The snowy railway marshalling yard on the ‘Russian-Polish border’, where Colonel Steiner (Michael Caine) unsuccessfully attempts to save a Jewish prisoner, was filmed in the goods yard of Lapland’s capital, Rovaniemi – the biggest town on the Arctic circle and the official hometown of Santa Claus (it's true) – in Finland.
Cornwall stood in for the ‘Channel Islands’ and Berkshire for ‘East Anglia’.
‘Occupied Alderney’ – a Channel Islands town – was recreated at the harbour of Charlestown in Cornwall, on the coast 18 miles southeast of Newquay. The German communications post was built at the edge of the harbour, while the ‘Bell and Dragon’, the pub from which Liam Devlin (Donald Sutherland) gets ejected, is the town’s Pier House Hotel.
Charlestown Harbour was previously glimpsed in the 1993 version of The Three Musketeers, and more recently featured in Tim Burton’s Alice In Wonderland.
Also in Cornwall was ‘Landsvoort Airfield’, where the captured DC3 is held, which was the RAF station at St Mawgan, five miles from Newquay.
The East Anglia village of ‘Studley Constable, Norfolk’ is actually Mapledurham, on the A329 just northwest of Reading, Berkshire.

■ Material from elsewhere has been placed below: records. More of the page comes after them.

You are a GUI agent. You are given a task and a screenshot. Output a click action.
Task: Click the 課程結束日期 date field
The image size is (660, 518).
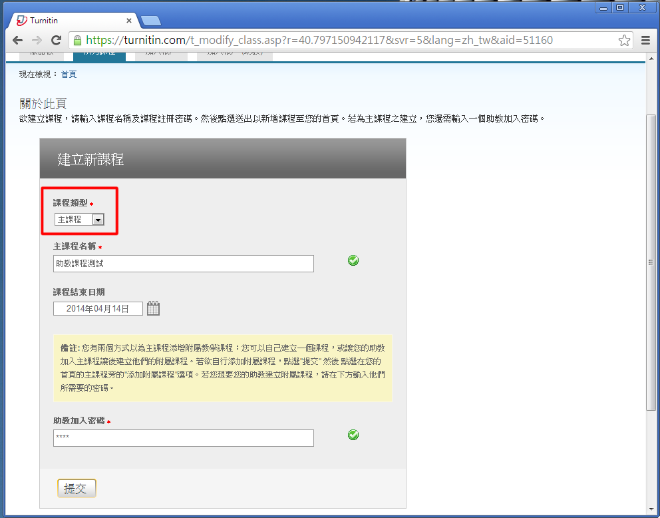pyautogui.click(x=98, y=308)
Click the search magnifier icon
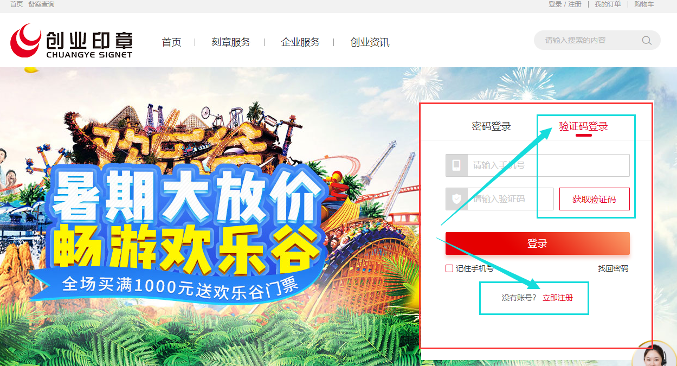This screenshot has height=366, width=677. pos(647,40)
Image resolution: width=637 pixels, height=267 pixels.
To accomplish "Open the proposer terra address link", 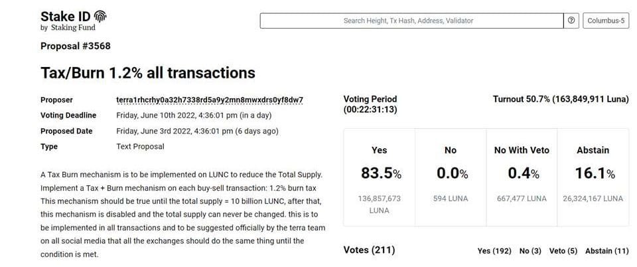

Real locations include the church, where the villagers are held hostage, which was the Church of St Margaret (which now houses a small exhibition of photographs taken during the production) and the watermill, where the fake Polish soldier blows the Nazis’ cover. A fake waterwheel was added to the 15th century structure, it’s fully restored and working, producing flour you can buy in the gift shop.
You won’t be able to sink a pint at the ‘Spyglass and Kettle’ though, or shop at the local store, both of which were built for the film on – still recognisable – sites in the village.
The Manor House, to which Winston Churchill is taken, is the 16th century Elizabethan Mapledurham House – open to the public on summer weekends. The house has also been seen in plenty of television productions, including Miss Marple, Midsomer Murders and Sharpe.
Mapledurham is four miles northwest of Reading on the north bank of the Thames.